### INFORMATION SHOWN
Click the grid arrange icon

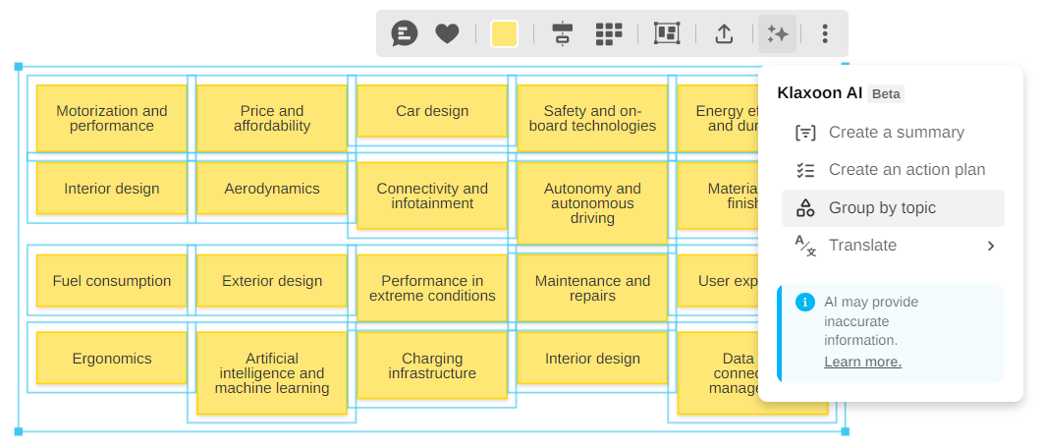coord(609,34)
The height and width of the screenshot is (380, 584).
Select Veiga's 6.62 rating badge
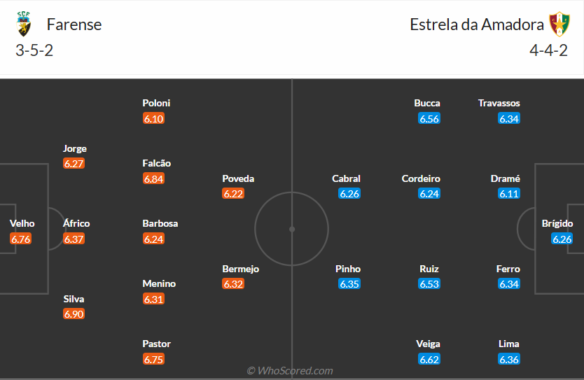click(x=429, y=360)
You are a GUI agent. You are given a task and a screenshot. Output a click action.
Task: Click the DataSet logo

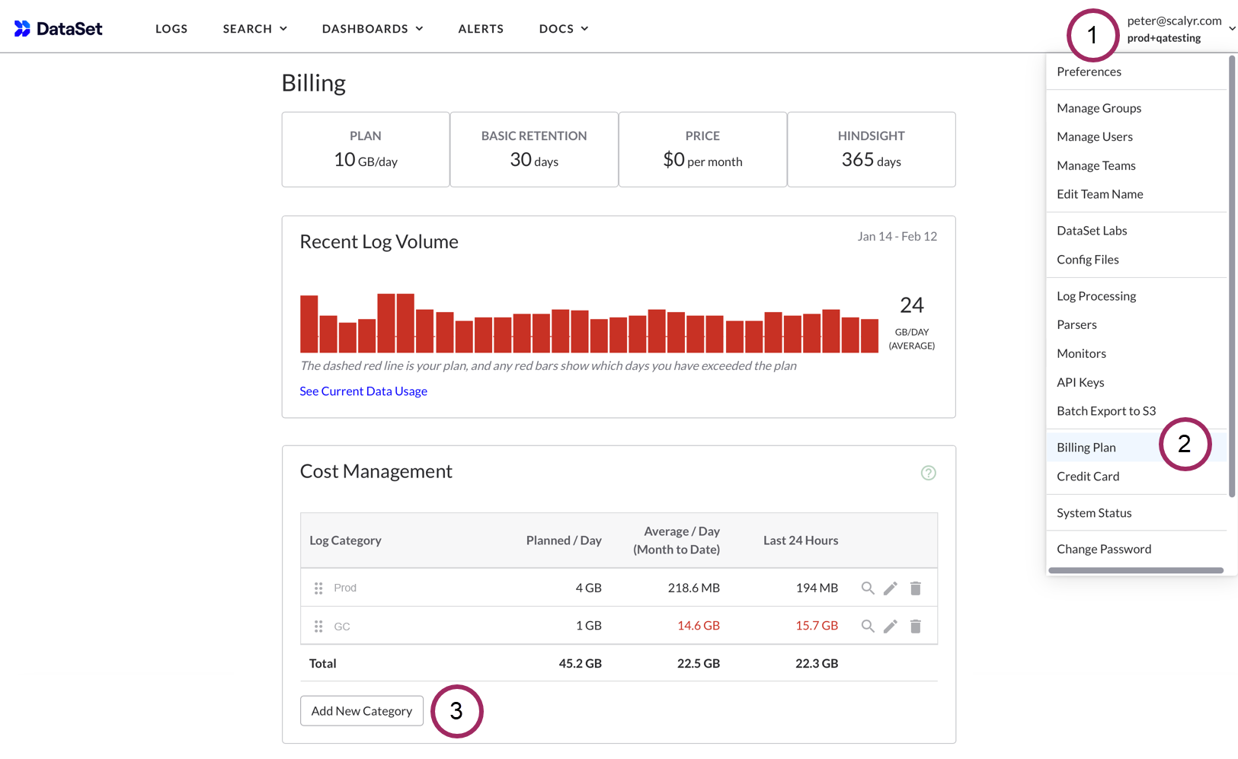pos(58,29)
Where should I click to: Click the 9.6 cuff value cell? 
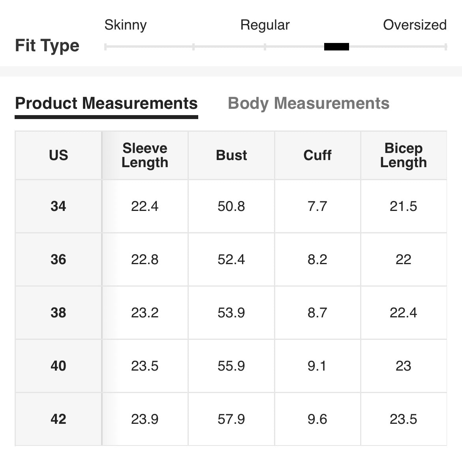[x=317, y=419]
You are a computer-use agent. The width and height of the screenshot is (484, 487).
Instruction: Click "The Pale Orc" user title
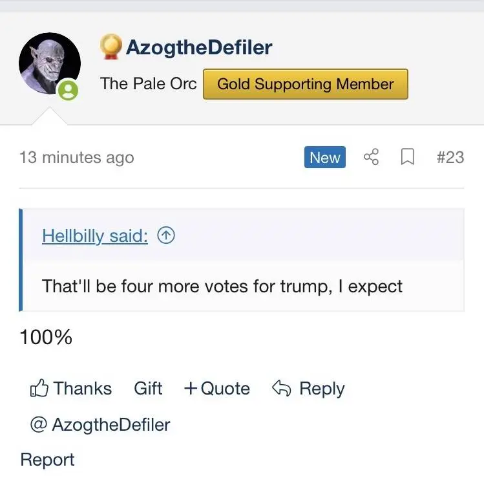point(148,84)
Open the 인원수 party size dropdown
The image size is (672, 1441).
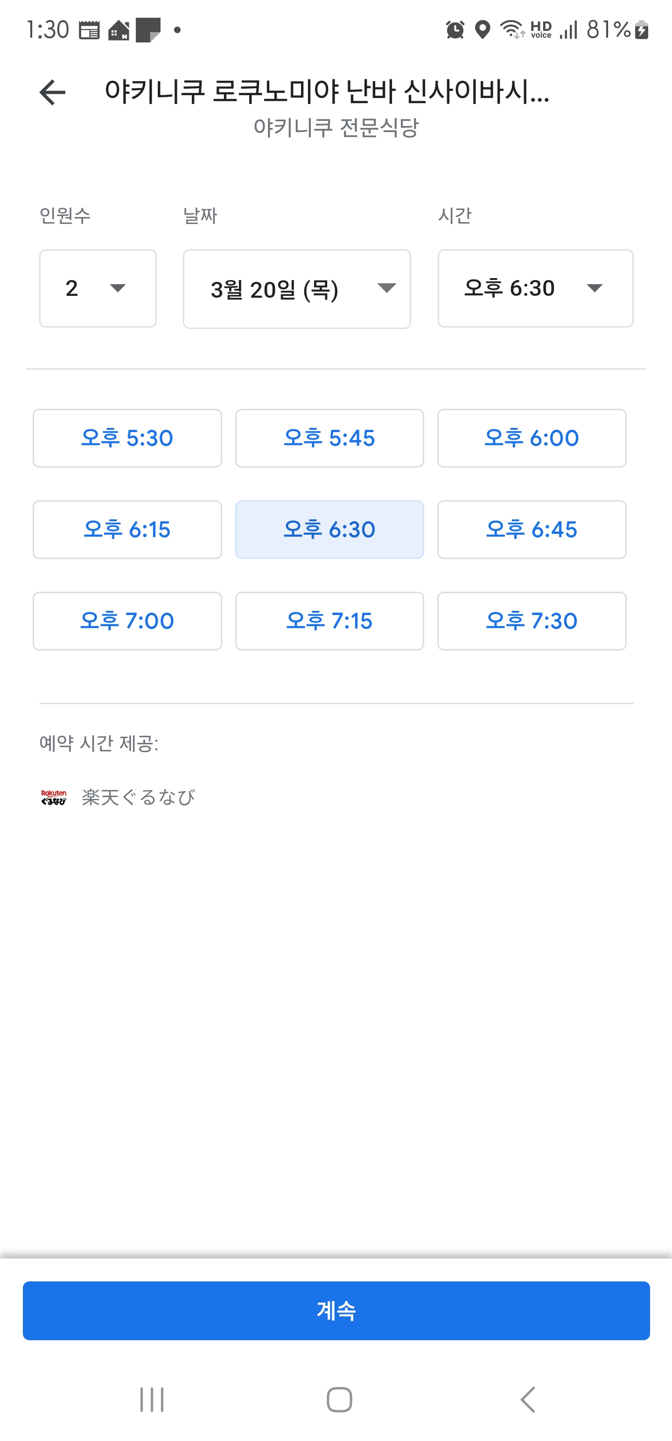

### YOUR TASK
Omit the pictures and print the listing exactly.

### EXERCISE RESPONSE
Click the grid arrange icon

coord(609,34)
The height and width of the screenshot is (380, 584).
Select Veiga's 6.62 rating badge
click(x=429, y=360)
You are a GUI agent. You are given a task and a screenshot. Output a click action.
Task: Click the DataSet logo

pos(58,29)
Where should I click to: Click the 9.6 cuff value cell? 
[x=317, y=419]
You are a computer-use agent. The width and height of the screenshot is (484, 487).
Instruction: Click "The Pale Orc" user title
point(148,84)
Open the 인원수 party size dropdown
The image size is (672, 1441).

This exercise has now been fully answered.